6. Why might the BOLD ID Engine not return with matches for my sequence?

If the BOLD ID Engine is not returning any identification matches to your sequence, there may be a few factors worth investigating. First, the genetic marker used must be supported by the database. BOLD currently supports COI for animal identifications, matK and rbcL for plant identifications and ITS for fungal identifications. Second, the sequenced region of the gene should match the marker used. For example, the barcode region for COI is located in the 5’ end. Although other gene regions may return results, most of the database is composed of sequences within the barcode region. Finally, you should ensure the length of your sequence is 180bp or longer. Short sequences and/or those containing a large number of ambiguous bases should be run in the full length database only. If the above factors have been examined and no identifications are returned, please contact support@boldsystems.org and our support staff will be happy to assist you further.

7. What improvements were made to the ID Engine since the transition to BOLD 5?

The BOLD version 5 Identification Engine has been completely overhauled to use an upgraded analytical compute cluster to provide faster identification and support a larger number of parallel requests. In addition to providing more reference databases, the databases themselves have also been extended to cover additional barcode markers and employ smarter sampling strategies to reduce duplicate sequences. Compared to v4 which supported COI-5P, ITS, and rbcL only, the v5 ID Engine databases may include COI-5P, rbcL, matK, ITS, ITS1, ITS2, 18S, 12S and CAD.

Mapping of reference libraries between the v4 and v5 ID Engine. For details about each reference library, please check the description on the submission form at id.boldsystems.org.

v4 Library Name	v5 Library
v4 Library Name	Name	Code*
Animal - All Barcode Records on BOLD	ANIMAL LIBRARY (PUBLIC+PRIVATE)	ANIMAL:PUBLIC+PRIVATE
Animal - Species Level Barcode Records	ANIMAL SPECIES-LEVEL LIBRARY (PUBLIC+PRIVATE)	ANIMAL:SPECIES
Animal - Public Record Barcode Database	ANIMAL LIBRARY (PUBLIC)	ANIMAL:PUBLIC
Animal - Full Length Record Barcode Database	N/A	N/A
Plant Sequences	PLANT LIBRARY (PUBLIC)	PLANT:PUBLIC
Fungal ITS Sequences	FUNGI LIBRARY (PUBLIC)	FUNGI:PUBLIC
N/A	VALIDATED CANADIAN ARTHROPOD LIBRARY	VALIDATED:CANREF22
N/A	ANIMAL SECONDARY MARKERS (PUBLIC)	ANIMAL:PUBLIC-SECONDARY
N/A	VALIDATED ANIMAL RED LIST LIBRARY	VALIDATED:IUCN

* Referenced on the Sequence Record Page for triggering the v5 ID Engine.

The front end web interface has also undergone changes to provide a more responsive and customizable user experience. The Operating Mode feature was added to allow users to choose the analysis parameter preset based on their need for speed requirement, similarity threshold cutoff, and the desired number of hits. The maximum sequence input per submission has also increased from 50 sequences (BOLD v4) up to 1000 sequences, depending on the Operating Mode selected.

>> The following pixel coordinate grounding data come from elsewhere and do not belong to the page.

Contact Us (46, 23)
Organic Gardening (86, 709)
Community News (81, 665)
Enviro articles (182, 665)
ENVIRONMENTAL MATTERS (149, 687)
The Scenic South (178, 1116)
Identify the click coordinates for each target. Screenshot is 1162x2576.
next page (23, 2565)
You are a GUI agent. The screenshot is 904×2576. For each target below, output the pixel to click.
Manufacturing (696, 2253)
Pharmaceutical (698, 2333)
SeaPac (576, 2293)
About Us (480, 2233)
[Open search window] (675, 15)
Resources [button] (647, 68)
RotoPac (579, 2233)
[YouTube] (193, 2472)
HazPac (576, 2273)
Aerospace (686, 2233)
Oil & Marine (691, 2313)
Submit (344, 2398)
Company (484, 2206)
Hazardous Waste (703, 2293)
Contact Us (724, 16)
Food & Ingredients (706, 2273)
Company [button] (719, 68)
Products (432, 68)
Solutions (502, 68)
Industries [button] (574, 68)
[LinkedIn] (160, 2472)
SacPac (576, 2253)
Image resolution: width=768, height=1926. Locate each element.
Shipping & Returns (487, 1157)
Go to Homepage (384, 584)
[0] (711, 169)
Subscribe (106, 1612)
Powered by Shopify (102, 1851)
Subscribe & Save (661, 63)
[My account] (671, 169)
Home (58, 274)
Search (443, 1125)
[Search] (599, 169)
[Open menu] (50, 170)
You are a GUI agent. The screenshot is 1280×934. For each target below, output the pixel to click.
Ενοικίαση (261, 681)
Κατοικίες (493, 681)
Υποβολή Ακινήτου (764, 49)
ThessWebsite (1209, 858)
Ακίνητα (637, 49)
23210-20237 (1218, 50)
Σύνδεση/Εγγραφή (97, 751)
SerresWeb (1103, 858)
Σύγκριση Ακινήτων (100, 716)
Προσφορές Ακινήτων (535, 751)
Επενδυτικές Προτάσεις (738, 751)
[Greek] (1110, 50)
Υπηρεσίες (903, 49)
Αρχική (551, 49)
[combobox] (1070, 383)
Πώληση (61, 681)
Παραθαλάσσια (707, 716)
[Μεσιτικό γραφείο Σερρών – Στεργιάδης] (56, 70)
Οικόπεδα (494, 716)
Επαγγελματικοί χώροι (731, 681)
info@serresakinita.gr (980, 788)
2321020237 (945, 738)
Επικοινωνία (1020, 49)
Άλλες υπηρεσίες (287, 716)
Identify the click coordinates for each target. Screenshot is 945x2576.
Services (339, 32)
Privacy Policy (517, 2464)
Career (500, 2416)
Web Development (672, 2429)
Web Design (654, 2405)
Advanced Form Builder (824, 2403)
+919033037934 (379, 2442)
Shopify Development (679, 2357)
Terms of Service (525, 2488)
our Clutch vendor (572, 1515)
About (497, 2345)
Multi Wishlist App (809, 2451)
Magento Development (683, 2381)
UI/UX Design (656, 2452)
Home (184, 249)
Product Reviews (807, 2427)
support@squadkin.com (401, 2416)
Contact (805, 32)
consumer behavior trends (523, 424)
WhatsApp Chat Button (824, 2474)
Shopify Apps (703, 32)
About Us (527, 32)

Another feature introduced with this version of ID Engine is the ability to monitor progress live by associating each request with an unique submission ID. You will be able to bookmark the progress page URL in your browser, which allows you to conveniently check back later for a progress update or retrieve the results when the run is complete. The result page, which includes downloadable data tables, will be accessible by this unique submission ID for up to 3 days after the results are generated.

8. How do I interpret the results of the Taxon ID Tree?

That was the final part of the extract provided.